Characteristic Analysis and Uncertainty Assessment of the Joint Distribution of Runoff and Sediment: A Case Study of the Huangfuchuan River Basin, China

Abstract

Exploring the relationship between runoff and sediment elements in a river basin is a prerequisite for realizing the scientific management scheme of runoff and sediment. In this study, six commonly applied probability distributions are utilized to fit the marginal distribution, and three Archimedes copulas are used to fit the joint distribution to build a joint probability distribution model of river runoff and sediment in sandy areas. The synchronous and asynchronous encounter probabilities of runoff and sediment are calculated. The uncertainties of marginal distribution, parameter estimation, and copula function in the process of constructing the joint distribution model framework are analyzed. The results indicate that: (1) The runoff and sediment series from 1954 to 2015 of the Huangfuchuan River basin are divided into three stages by using the cumulative anomaly method and the double mass curve method, and the runoff and sediment in the three stages have strong correlations.
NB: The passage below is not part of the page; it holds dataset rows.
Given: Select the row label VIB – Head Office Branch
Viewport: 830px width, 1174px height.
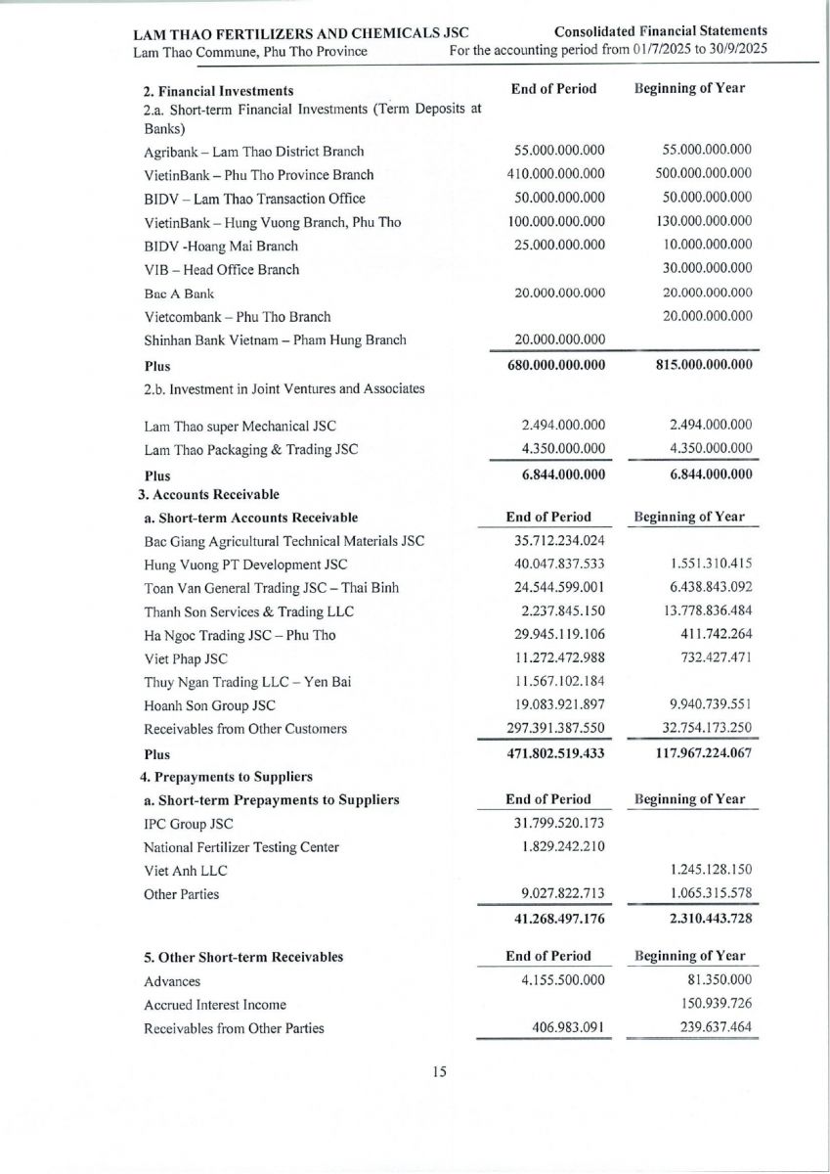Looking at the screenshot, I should pos(221,269).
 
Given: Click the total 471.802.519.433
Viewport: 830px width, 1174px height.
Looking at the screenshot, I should pos(552,754).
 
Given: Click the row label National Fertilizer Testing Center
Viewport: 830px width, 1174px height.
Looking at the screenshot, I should pos(241,847).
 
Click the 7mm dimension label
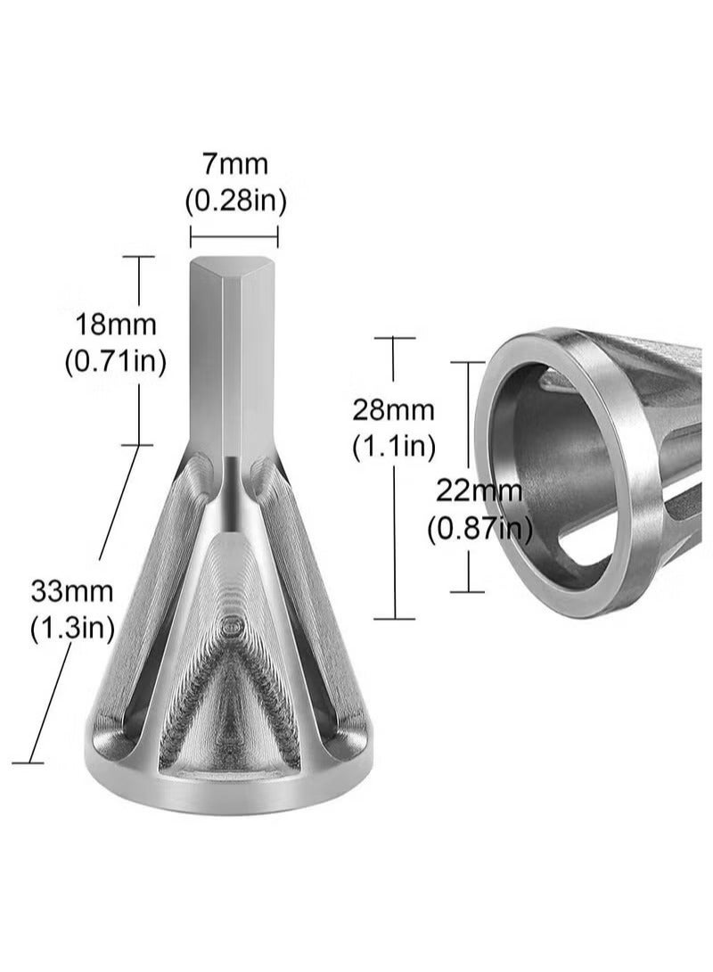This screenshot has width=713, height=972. click(x=235, y=164)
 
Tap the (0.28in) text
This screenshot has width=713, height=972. click(x=235, y=202)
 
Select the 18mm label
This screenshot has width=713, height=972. click(x=116, y=323)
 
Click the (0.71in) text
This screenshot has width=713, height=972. click(x=116, y=362)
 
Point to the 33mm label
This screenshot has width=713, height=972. click(x=72, y=589)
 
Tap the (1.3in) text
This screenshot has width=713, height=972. click(x=72, y=629)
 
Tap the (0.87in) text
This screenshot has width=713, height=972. click(x=479, y=530)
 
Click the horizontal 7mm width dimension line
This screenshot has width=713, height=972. click(x=234, y=236)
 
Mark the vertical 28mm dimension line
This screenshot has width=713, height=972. click(x=394, y=535)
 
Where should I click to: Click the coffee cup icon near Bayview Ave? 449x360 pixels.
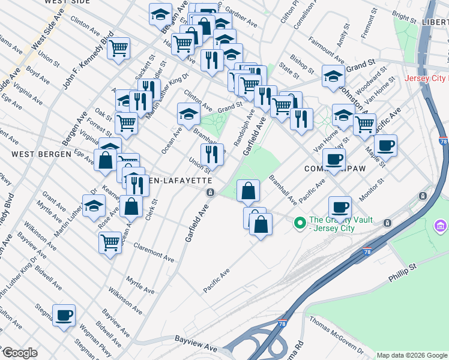coord(64,315)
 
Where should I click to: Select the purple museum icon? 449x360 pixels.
coord(440,226)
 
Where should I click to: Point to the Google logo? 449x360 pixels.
coord(20,353)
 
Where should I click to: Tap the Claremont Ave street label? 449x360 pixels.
coord(154,252)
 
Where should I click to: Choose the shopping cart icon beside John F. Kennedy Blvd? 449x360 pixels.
coord(119,47)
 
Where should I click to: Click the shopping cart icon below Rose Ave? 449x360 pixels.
coord(110,243)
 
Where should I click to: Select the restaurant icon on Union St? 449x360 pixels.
coord(212,154)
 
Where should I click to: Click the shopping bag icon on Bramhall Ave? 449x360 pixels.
coord(249,191)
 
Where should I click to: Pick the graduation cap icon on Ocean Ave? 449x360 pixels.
coord(188,113)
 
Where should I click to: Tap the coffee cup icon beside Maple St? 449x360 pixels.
coord(385,145)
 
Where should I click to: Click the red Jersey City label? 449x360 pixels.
coord(426,79)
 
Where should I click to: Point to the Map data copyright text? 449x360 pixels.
coord(412,355)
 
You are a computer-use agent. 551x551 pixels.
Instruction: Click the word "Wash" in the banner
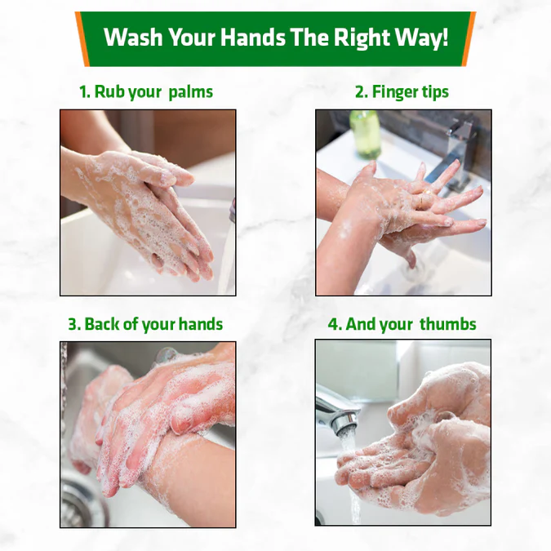(133, 37)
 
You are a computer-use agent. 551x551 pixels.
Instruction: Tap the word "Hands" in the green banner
(253, 37)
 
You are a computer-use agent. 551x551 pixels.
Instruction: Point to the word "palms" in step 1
(191, 92)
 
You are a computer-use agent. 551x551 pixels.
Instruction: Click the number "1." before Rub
(86, 92)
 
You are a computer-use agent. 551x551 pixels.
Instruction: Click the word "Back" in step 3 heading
(102, 323)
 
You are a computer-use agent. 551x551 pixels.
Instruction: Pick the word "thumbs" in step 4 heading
(448, 323)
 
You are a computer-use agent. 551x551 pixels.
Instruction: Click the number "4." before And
(335, 324)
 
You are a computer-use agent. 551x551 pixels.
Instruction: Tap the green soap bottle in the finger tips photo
(366, 134)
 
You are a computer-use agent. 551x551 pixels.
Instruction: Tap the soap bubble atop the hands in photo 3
(165, 355)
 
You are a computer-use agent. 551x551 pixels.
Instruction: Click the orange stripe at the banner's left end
(82, 39)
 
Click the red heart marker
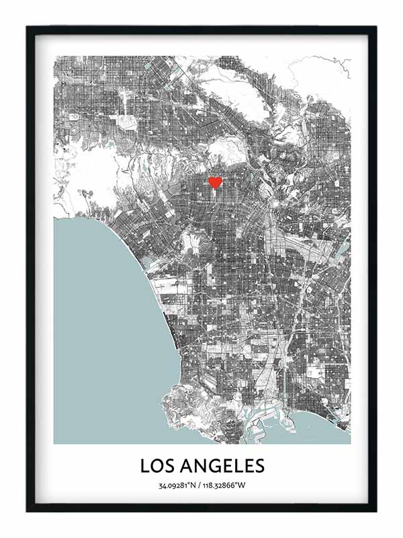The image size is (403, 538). click(215, 182)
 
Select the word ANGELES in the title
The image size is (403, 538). click(223, 465)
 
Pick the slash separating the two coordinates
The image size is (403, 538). click(202, 486)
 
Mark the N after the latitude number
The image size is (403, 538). click(194, 486)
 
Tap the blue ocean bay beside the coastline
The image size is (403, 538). click(101, 323)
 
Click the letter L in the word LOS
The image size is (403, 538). click(145, 465)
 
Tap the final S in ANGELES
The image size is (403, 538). click(259, 465)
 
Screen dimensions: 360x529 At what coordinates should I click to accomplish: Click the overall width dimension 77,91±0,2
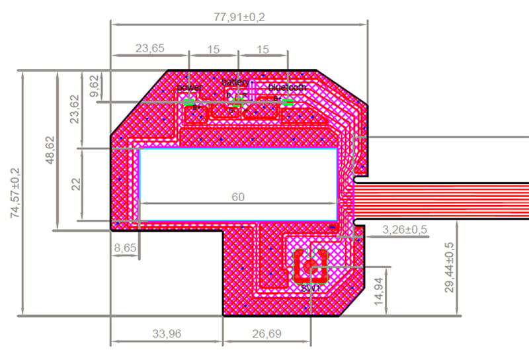click(x=239, y=17)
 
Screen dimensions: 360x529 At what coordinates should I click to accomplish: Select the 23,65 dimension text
click(x=150, y=48)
In the Ta (1954–1978) and Tb (1979–1996) stages, the optimal joint distribution functions of runoff and sediment are Gumbel, and in the Tc (1997–2015) stage the optimal joint distribution function is Clayton; (2) The synchronous probabilities of runoff and sediment series in the three stages are 69.84%, 84.82%, and 70.72%, respectively, which are much greater than the asynchronous frequencies of abundance and depletion, and this showed that the conditions of runoff and sediment in the river basin are consistent; (3) The joint distribution function is sensitive to the choice of marginal distributions, parameters, and copula functions, and the optimal marginal distribution function, optimal copula function, and the parameters selected by the maximum likelihood estimation method can better fit the runoff-sediment relationship in the river basin and reduce the process uncertainty.